Quando invece sarà necessario difendere il risultato, la Juventus potrebbe abbassarsi e trasformarsi in una squadra più compatta.

È probabilmente questa la parte più interessante del lavoro di Spalletti: avere un modulo riconoscibile senza rendere la squadra prevedibile.

Le alternative non mancano

La rosa 2026/2027 offre parecchie soluzioni. In difesa ci sono Bremer, Lucumí, Kalulu, Gatti e Kelly. A centrocampo Spalletti può contare su Locatelli, Thuram, Sarr, Koopmeiners, McKennie e Douglas Luiz.

Davanti la concorrenza è ancora maggiore: Yildiz, Conceição, Boga, Zhegrova, Alajbegovic, Woltemade e Kolo Muani sono giocatori con caratteristiche differenti.

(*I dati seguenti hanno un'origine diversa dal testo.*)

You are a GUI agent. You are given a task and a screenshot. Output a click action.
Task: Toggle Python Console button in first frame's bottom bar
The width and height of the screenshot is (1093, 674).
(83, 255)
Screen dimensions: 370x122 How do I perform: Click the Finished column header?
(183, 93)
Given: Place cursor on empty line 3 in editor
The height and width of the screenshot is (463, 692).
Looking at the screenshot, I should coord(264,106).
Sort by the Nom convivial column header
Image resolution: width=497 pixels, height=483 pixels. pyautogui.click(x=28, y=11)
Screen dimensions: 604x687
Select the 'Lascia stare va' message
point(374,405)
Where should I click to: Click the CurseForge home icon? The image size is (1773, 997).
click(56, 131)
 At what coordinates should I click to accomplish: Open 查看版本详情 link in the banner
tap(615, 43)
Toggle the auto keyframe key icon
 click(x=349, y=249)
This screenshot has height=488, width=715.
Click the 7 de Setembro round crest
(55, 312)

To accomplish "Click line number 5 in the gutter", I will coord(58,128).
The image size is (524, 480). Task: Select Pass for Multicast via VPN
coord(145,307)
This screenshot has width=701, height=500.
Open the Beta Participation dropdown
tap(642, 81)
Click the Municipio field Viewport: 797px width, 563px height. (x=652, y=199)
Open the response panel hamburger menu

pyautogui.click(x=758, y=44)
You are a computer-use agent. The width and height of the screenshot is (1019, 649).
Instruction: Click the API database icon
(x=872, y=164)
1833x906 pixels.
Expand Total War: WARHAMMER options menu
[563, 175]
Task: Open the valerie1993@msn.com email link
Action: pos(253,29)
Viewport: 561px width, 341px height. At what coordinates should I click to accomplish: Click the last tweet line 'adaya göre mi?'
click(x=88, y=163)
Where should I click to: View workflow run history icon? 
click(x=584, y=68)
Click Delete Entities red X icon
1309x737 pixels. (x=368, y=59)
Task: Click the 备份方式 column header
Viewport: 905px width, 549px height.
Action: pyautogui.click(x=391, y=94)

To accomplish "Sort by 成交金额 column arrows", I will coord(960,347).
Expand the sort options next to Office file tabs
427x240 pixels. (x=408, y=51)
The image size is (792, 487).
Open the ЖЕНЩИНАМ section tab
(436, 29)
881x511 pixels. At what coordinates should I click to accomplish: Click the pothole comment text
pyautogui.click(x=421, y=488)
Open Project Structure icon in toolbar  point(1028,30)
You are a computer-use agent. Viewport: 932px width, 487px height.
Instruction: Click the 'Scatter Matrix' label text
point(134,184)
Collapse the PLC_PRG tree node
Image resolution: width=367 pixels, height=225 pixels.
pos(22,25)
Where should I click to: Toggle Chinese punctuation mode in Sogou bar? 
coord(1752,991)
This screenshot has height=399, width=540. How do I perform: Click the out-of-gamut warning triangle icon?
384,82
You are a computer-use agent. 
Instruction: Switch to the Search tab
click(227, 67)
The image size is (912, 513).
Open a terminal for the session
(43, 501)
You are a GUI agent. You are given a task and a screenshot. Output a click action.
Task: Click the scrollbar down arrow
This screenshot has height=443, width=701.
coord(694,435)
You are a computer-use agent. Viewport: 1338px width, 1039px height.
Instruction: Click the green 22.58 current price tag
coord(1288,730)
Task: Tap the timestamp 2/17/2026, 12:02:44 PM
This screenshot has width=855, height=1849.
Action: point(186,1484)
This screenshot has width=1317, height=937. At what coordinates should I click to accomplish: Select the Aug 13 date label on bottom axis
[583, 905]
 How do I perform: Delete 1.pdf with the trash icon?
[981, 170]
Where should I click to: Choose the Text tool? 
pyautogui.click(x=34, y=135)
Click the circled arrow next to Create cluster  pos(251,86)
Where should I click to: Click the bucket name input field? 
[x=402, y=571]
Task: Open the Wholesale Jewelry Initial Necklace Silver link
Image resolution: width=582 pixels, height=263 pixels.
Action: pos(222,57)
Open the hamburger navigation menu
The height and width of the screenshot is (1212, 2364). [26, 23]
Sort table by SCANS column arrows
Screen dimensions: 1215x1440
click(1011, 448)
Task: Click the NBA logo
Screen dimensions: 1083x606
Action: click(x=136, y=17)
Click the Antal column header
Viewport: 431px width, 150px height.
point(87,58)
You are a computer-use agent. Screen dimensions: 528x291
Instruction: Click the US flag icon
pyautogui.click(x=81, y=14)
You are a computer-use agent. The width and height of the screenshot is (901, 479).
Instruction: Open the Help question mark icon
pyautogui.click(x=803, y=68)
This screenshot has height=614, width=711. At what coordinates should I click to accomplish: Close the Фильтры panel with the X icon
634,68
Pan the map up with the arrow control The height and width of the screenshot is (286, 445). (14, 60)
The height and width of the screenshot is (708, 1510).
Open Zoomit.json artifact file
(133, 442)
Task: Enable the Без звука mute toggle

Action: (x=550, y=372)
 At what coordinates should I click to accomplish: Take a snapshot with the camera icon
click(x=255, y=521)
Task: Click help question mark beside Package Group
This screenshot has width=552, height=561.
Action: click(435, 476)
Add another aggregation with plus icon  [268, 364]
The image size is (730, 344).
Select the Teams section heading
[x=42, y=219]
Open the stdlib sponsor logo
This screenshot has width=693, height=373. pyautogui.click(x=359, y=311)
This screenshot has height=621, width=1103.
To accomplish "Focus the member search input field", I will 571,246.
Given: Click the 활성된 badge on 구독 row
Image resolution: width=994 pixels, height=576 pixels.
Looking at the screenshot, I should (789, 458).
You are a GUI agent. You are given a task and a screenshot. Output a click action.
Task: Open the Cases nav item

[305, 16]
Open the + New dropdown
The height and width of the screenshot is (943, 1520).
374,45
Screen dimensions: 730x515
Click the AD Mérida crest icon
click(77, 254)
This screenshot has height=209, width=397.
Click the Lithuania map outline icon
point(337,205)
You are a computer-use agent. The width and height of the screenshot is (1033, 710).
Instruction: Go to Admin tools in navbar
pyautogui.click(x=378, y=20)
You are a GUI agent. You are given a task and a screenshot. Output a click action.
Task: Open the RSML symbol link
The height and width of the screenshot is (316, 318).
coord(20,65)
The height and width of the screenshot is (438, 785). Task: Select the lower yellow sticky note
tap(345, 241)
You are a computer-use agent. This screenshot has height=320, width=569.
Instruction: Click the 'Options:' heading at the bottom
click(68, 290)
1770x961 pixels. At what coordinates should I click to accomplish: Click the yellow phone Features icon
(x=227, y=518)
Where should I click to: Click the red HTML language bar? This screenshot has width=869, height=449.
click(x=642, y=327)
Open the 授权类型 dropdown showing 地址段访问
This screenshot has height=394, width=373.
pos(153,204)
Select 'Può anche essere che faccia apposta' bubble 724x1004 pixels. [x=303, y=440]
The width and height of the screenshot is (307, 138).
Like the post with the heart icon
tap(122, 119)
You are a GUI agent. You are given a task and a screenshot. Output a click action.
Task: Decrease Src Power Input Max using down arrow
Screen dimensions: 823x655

Questo potrebbe diventare un vantaggio soprattutto nei periodi con molte partite ravvicinate.

Juventus 2026/2027: cosa aspettarsi

La nuova Juventus potrebbe quindi presentarsi con un’identità basata sul 4-2-3-1, ma con la possibilità di cambiare disposizione durante le varie fasi della partita.

La vera scommessa sarà trovare il giusto equilibrio tra la qualità offensiva e la copertura difensiva.

Yildiz rappresenta il giocatore attorno al quale costruire molte delle soluzioni offensive, mentre Locatelli e Sarr potrebbero avere il compito di dare stabilità alla squadra.

La stagione è appena iniziata e le prime partite diranno quanto questa idea tattica sarà realmente applicata da Spalletti. La Juventus affronterà il Milan il 6 settembre all’Allianz Stadium, una sfida che può già offrire indicazioni interessanti sulle scelte del tecnico.

Possibile Juventus 2026/2027:

Vicario; Kalulu, Bremer, Lucumí, Çelik; Locatelli, Sarr; Conceição, McKennie, Yildiz; Kolo Muani.

Una formazione sulla carta interessante. Adesso toccherà a Spalletti trasformare i nomi in una squadra.